Le film « La Marche », réalisé par Nabil Ben Yadir, est sorti ce mercredi en salle. Il s’agit de la première réalisation cinématographique qui retrace la célèbre marche de 1983, partie de Marseille jusqu’à Paris, pour l’égalité et contre le racisme. Après l’invitation à l’avant-première du film à l’Institut du Monde Arabe, à Paris, dans le cadre du « Maghreb des films », Afrik.com livre sa chronique d’une marche sans fin.

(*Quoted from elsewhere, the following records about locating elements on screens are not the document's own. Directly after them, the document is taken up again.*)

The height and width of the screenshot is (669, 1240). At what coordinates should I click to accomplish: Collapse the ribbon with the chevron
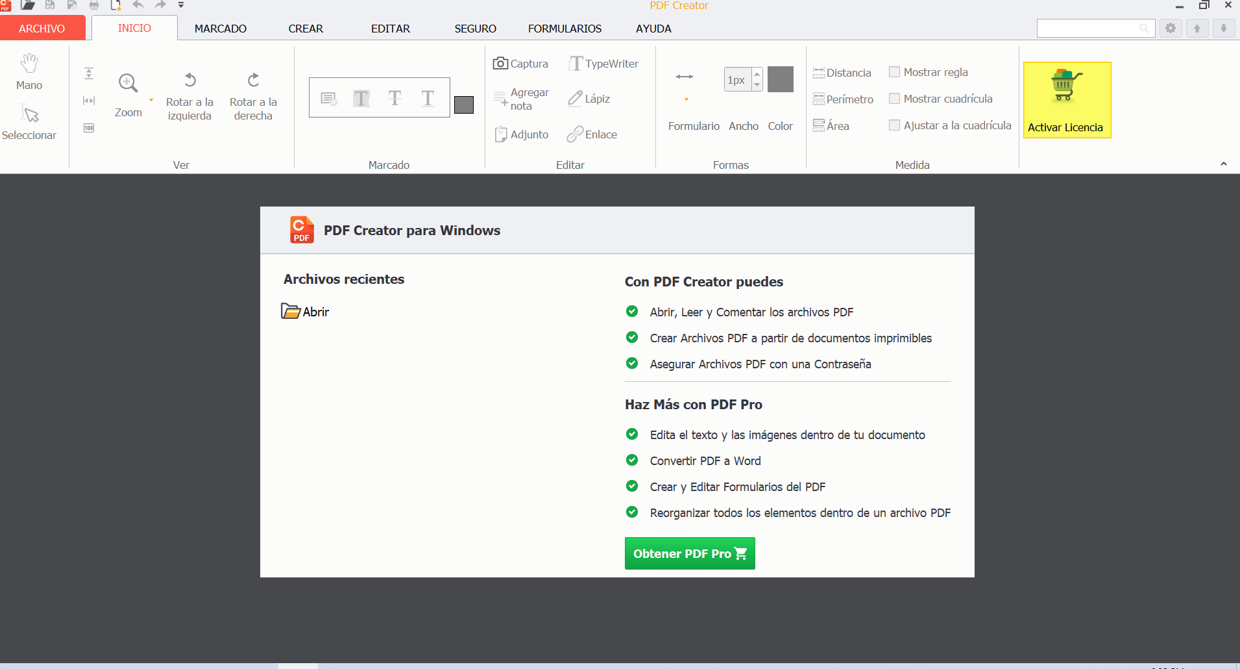(1223, 164)
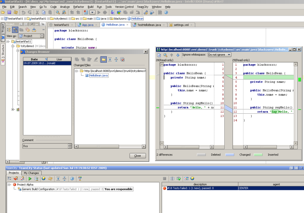
Task: Click the magnifier icon in diff toolbar
Action: [166, 55]
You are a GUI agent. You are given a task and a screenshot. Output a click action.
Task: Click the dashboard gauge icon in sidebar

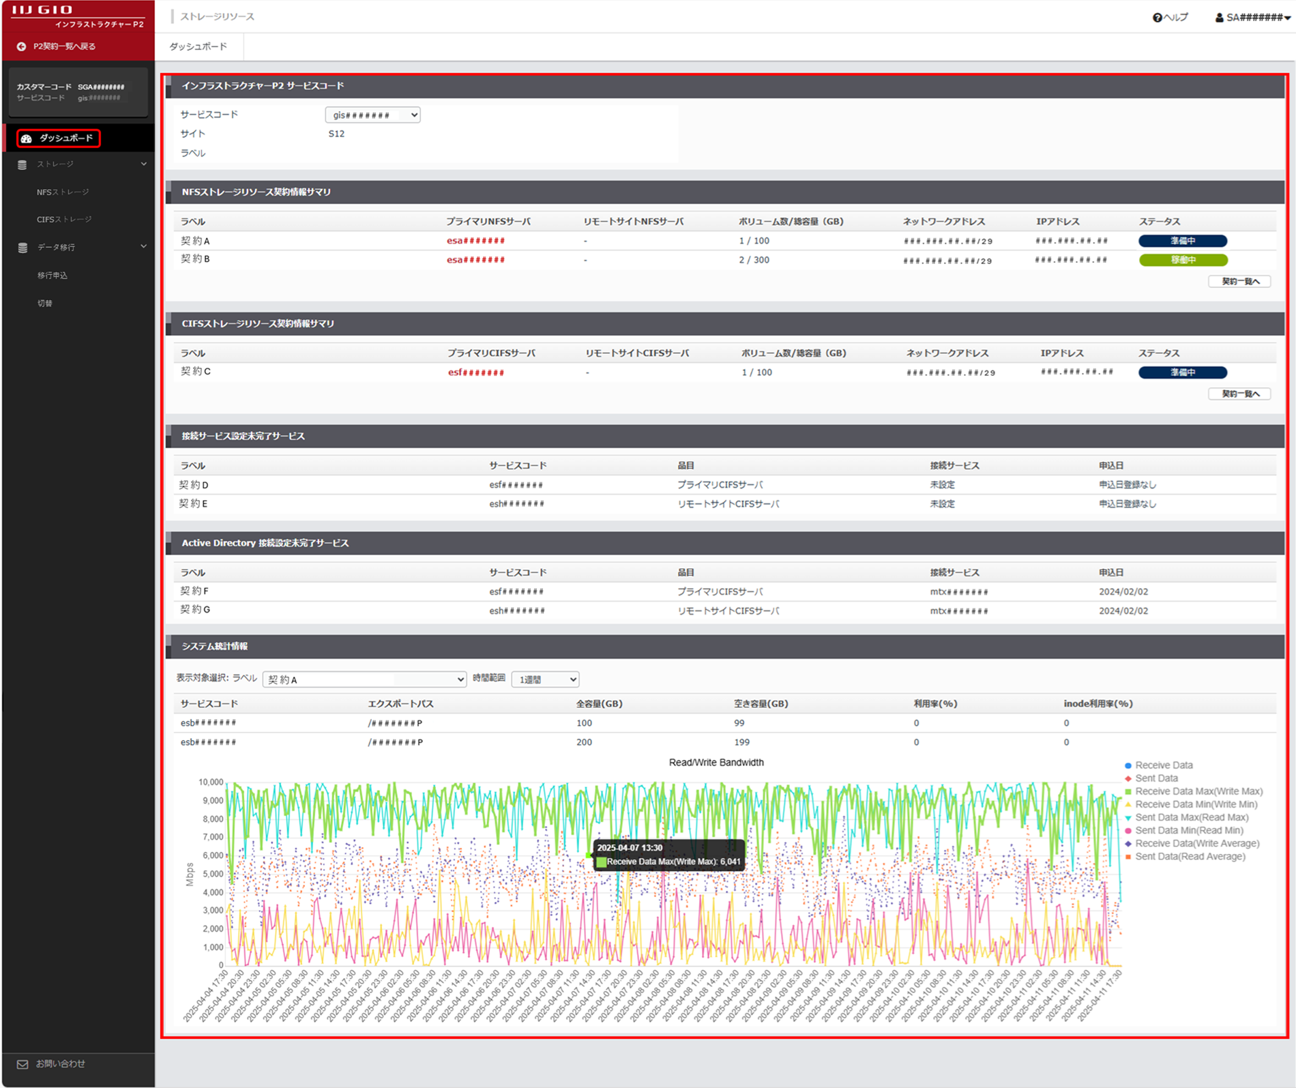27,138
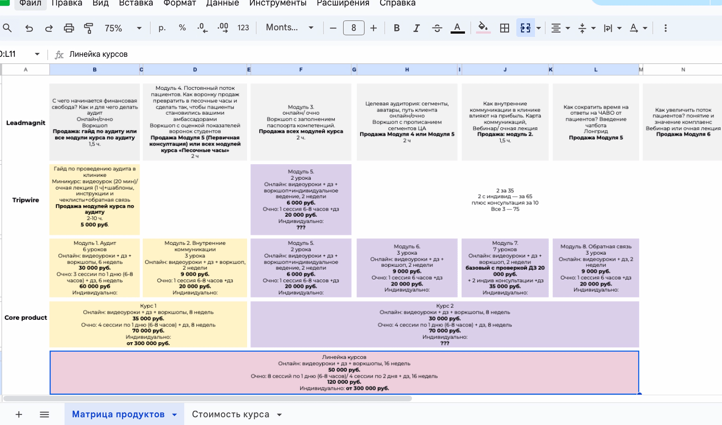Toggle Italic formatting
The width and height of the screenshot is (722, 425).
416,28
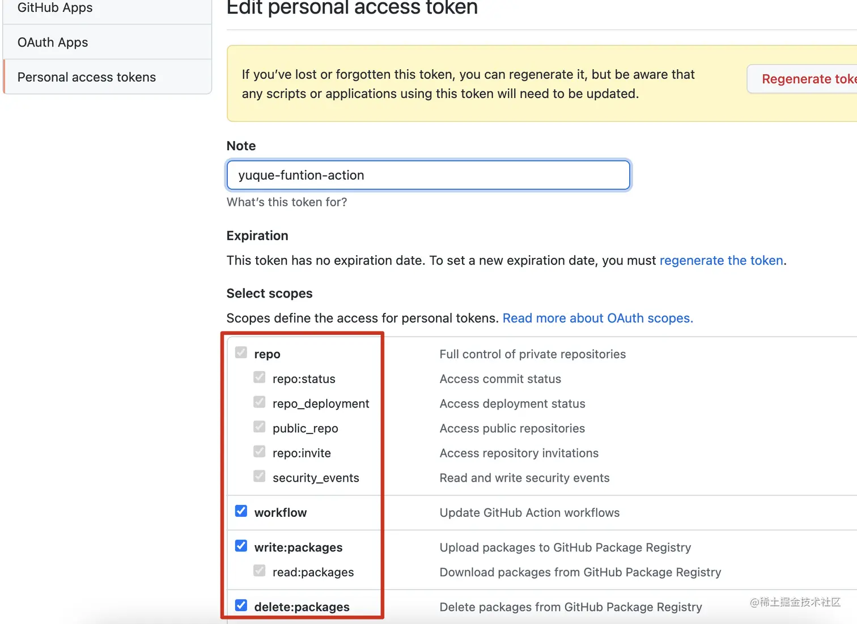Image resolution: width=857 pixels, height=624 pixels.
Task: Open 'Read more about OAuth scopes' link
Action: pyautogui.click(x=597, y=319)
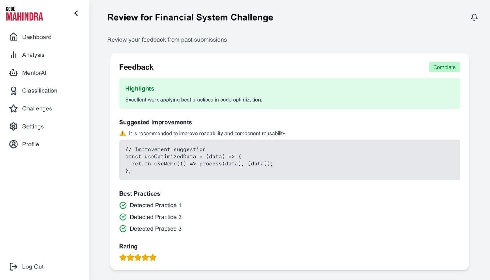The height and width of the screenshot is (280, 490).
Task: Select the fifth rating star
Action: [153, 258]
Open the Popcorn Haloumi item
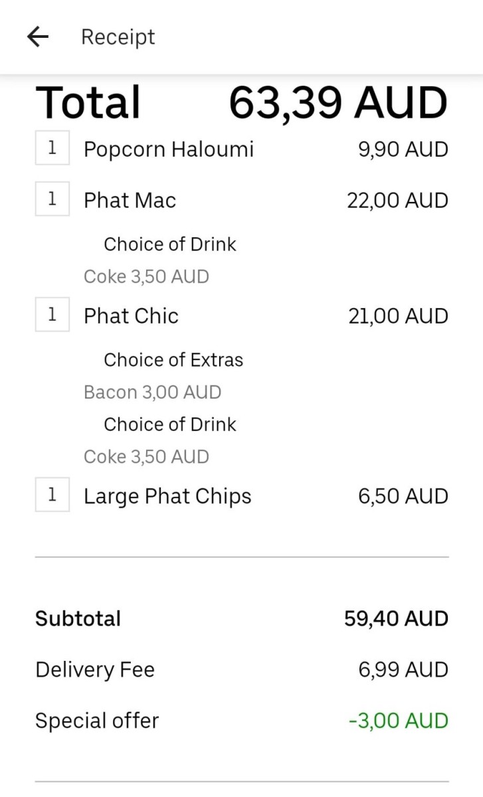The height and width of the screenshot is (797, 483). coord(169,149)
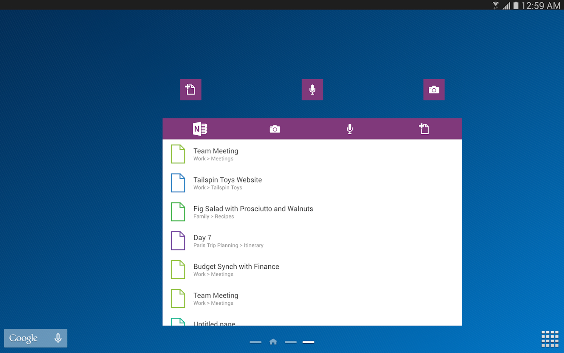
Task: Open the OneNote new note widget icon
Action: 191,89
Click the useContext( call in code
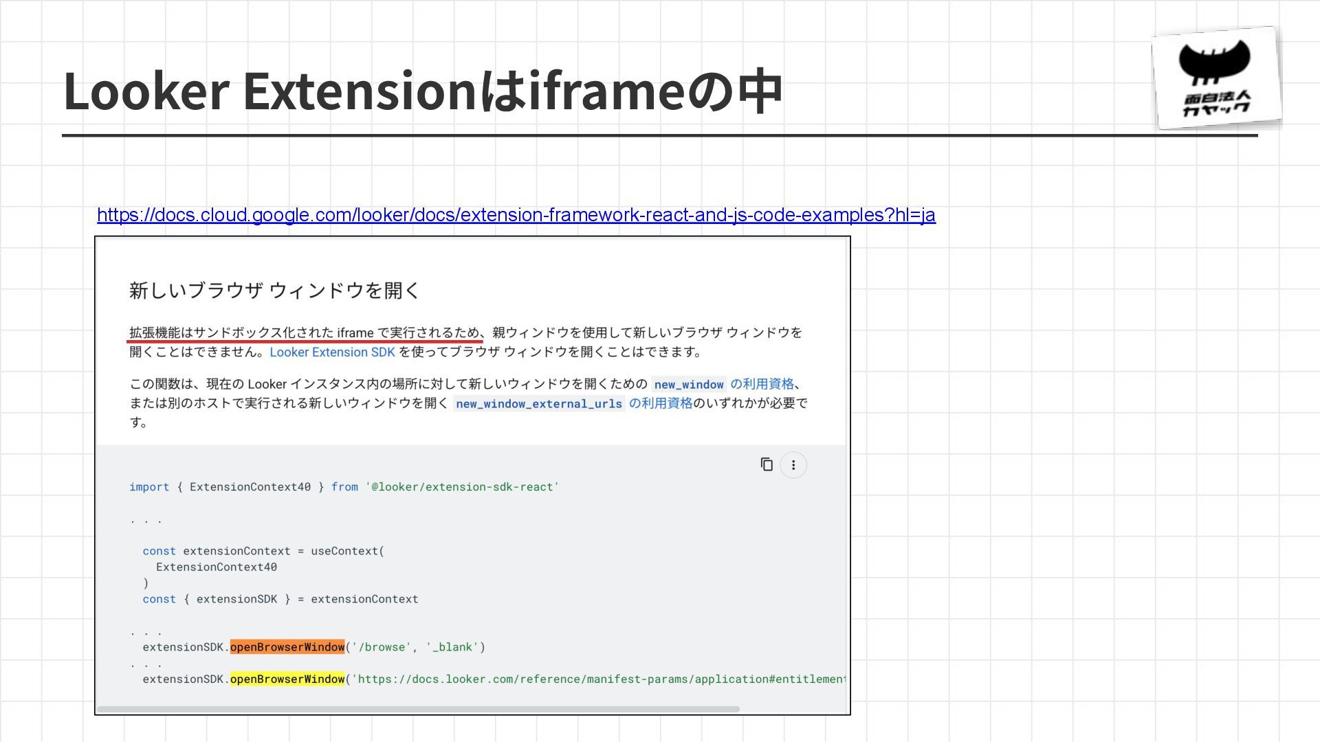The image size is (1320, 742). [x=347, y=551]
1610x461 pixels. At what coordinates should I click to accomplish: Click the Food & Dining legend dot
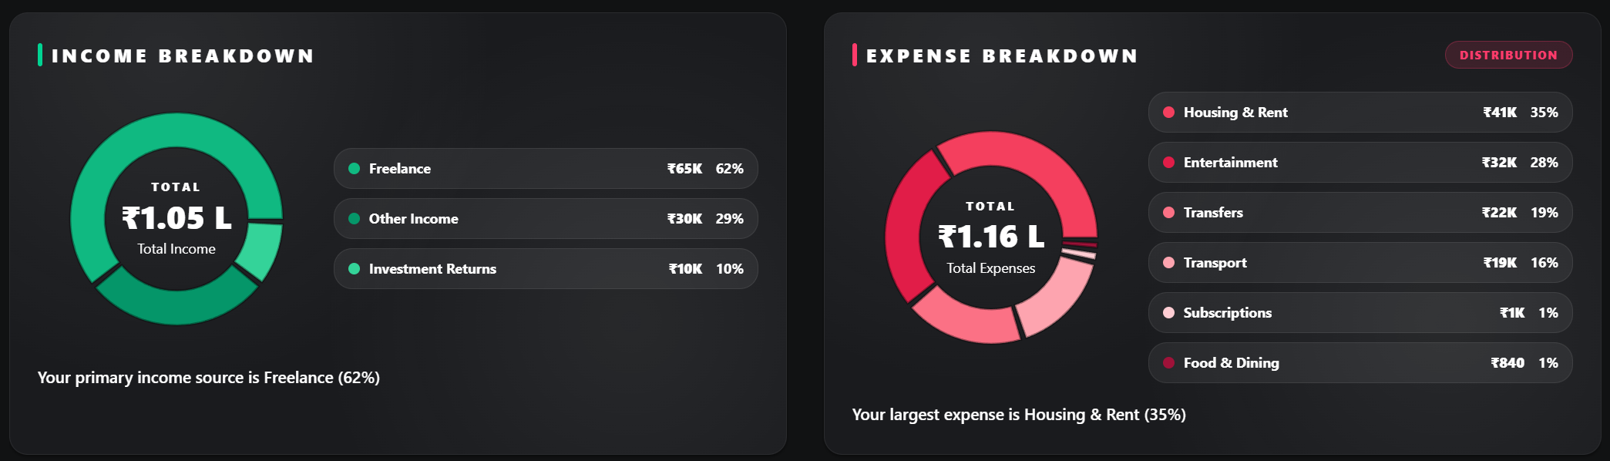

Du rire, de la joie, de l’émotion…Tous les ingrédients étaient réunis pour faire de « La Marche » une production intergénérationnelle à succès. Le film, sorti ce mercredi dans les salles de l’hexagone, est librement inspiré de la lutte à pied de 1983, à l’initiative d’enfants d’immigrés, pour l’égalité et contre le racisme, vulgairement surnommé par les médias « Marche des Beurs ». Le réalisateur, Nabil Ben Yadir, a subtilement contourné ce cliché. On notera toutefois l’absence d’acteurs noirs au sein des marcheurs.
Les acteurs
On retrouve parmi les acteurs Tewfik Jallab qui joue le rôle de Mohamed, un leader parmi les marcheurs. Après s’être fait tirer dessus par des policiers dans le quartier des Minguettes, à Vénissieux, il prend la tête d’une longue marche insufflée par le père Christophe Dubois (Olivier Gourmet) et inspirée par Martin Luther King et Gandhi. A ses côtés, on retrouve Sylvain l’amoureux introverti (Vincent Rottiers), Yazid le vengeur guitariste (Nader Boussandel) et Farid le makroute (M’Barek Belkouk).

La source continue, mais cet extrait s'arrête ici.